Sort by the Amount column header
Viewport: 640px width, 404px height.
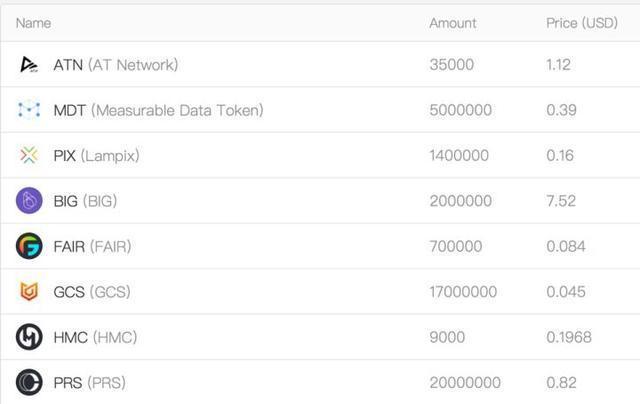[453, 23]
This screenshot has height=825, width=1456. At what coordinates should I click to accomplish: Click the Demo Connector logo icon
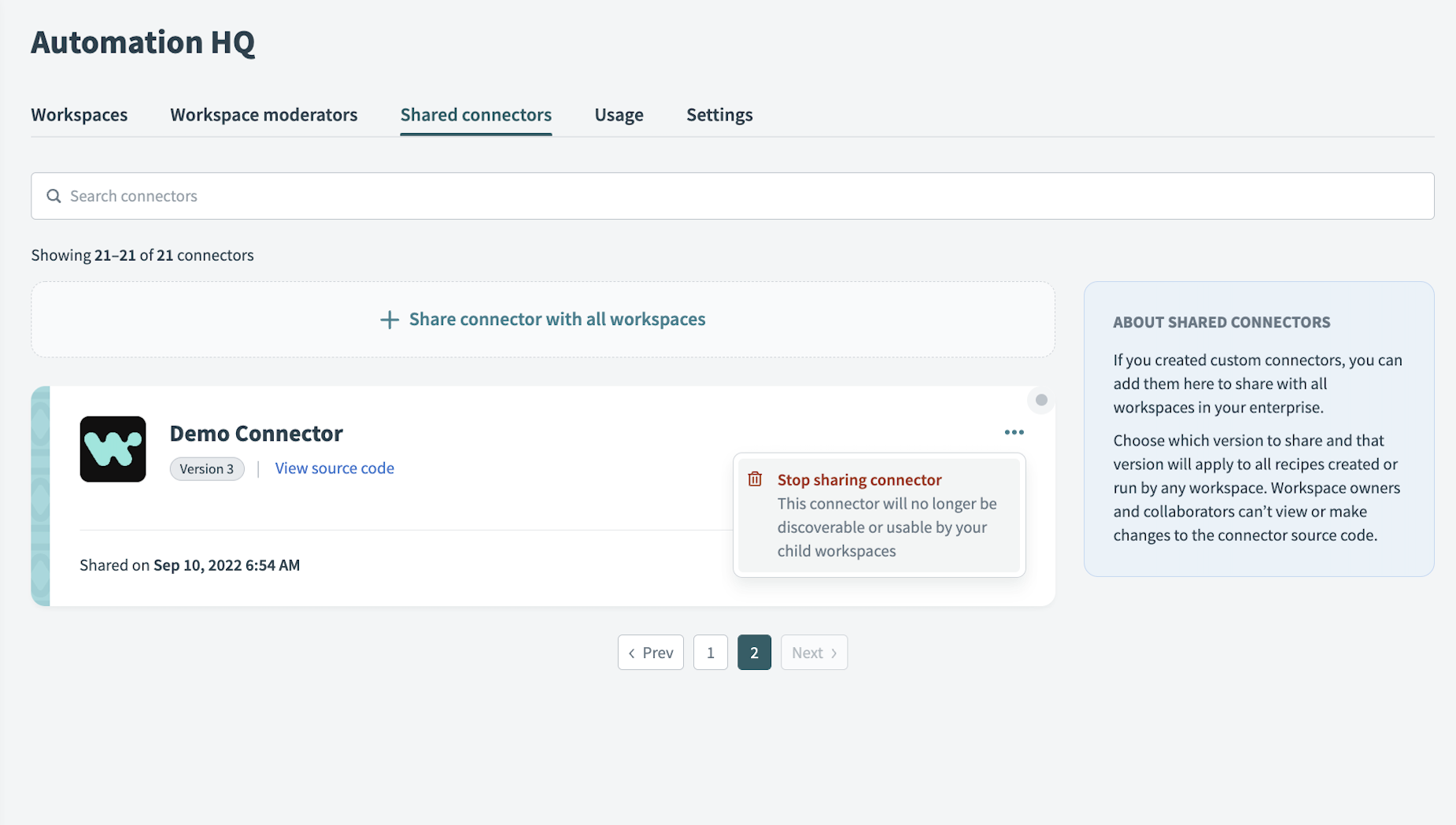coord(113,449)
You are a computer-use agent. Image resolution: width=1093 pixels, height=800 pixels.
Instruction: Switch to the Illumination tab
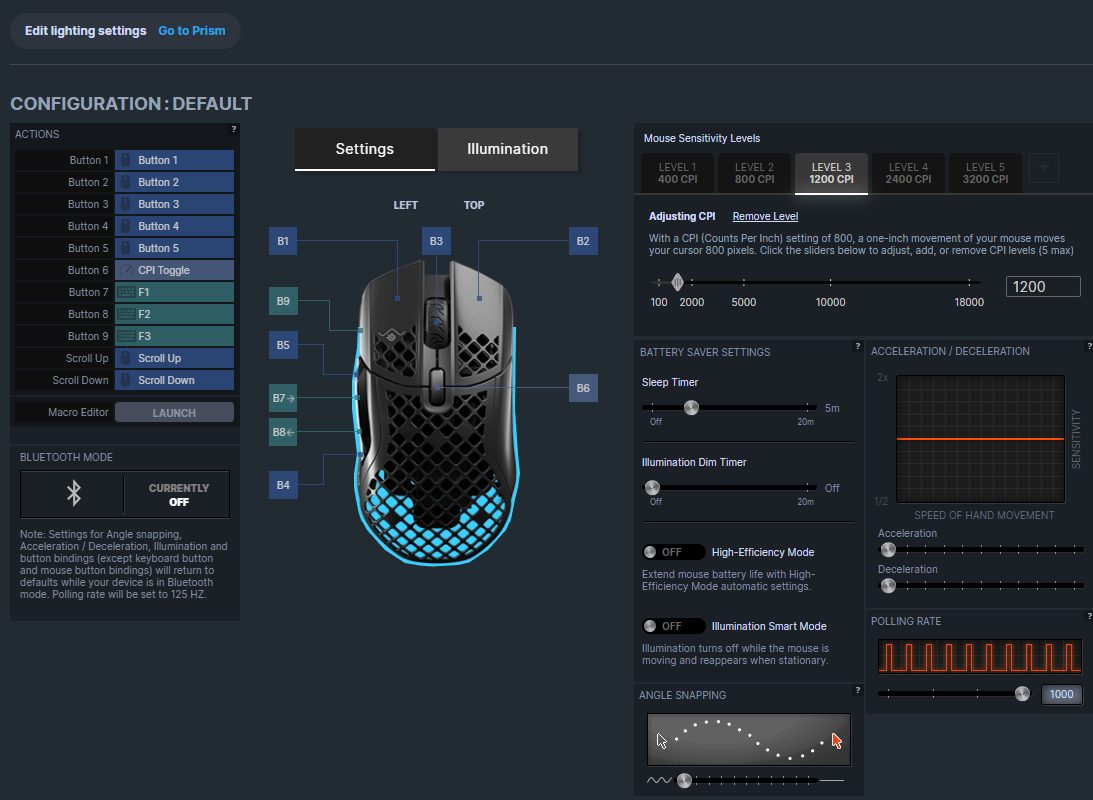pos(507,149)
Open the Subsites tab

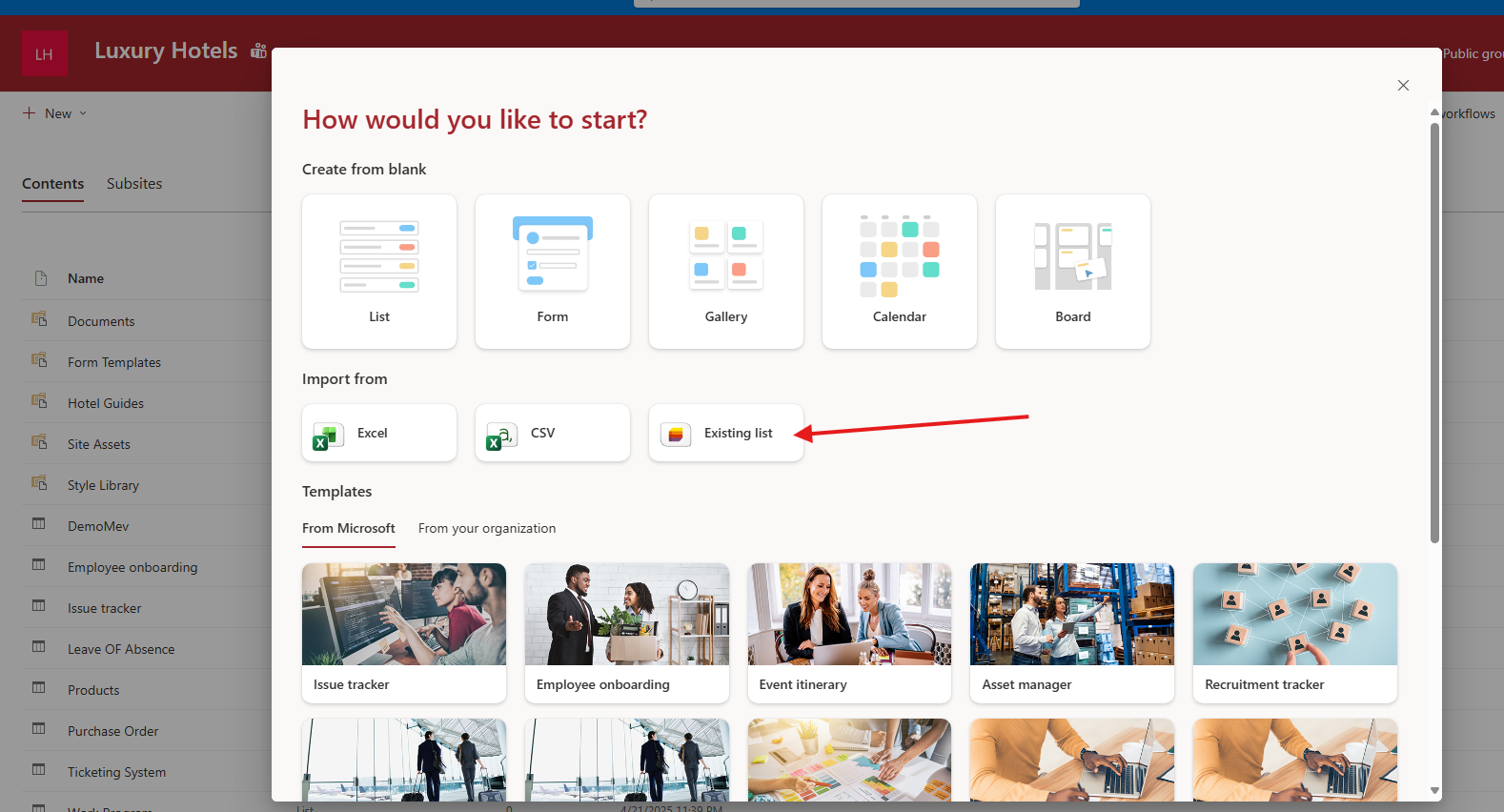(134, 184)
================================
**Short exercise**
Copy out every entry above word for word, leaving out the pictures.

**Solution to this problem**
Sort by the Amount column header
Viewport: 640px width, 404px height.
[453, 23]
This screenshot has height=825, width=1456. At what coordinates should I click to accomplish: Click the Demo Connector logo icon
coord(113,449)
You are a computer-use agent. Image resolution: width=1093 pixels, height=800 pixels.
Instruction: Switch to the Illumination tab
pos(507,149)
Open the Subsites tab

(134, 184)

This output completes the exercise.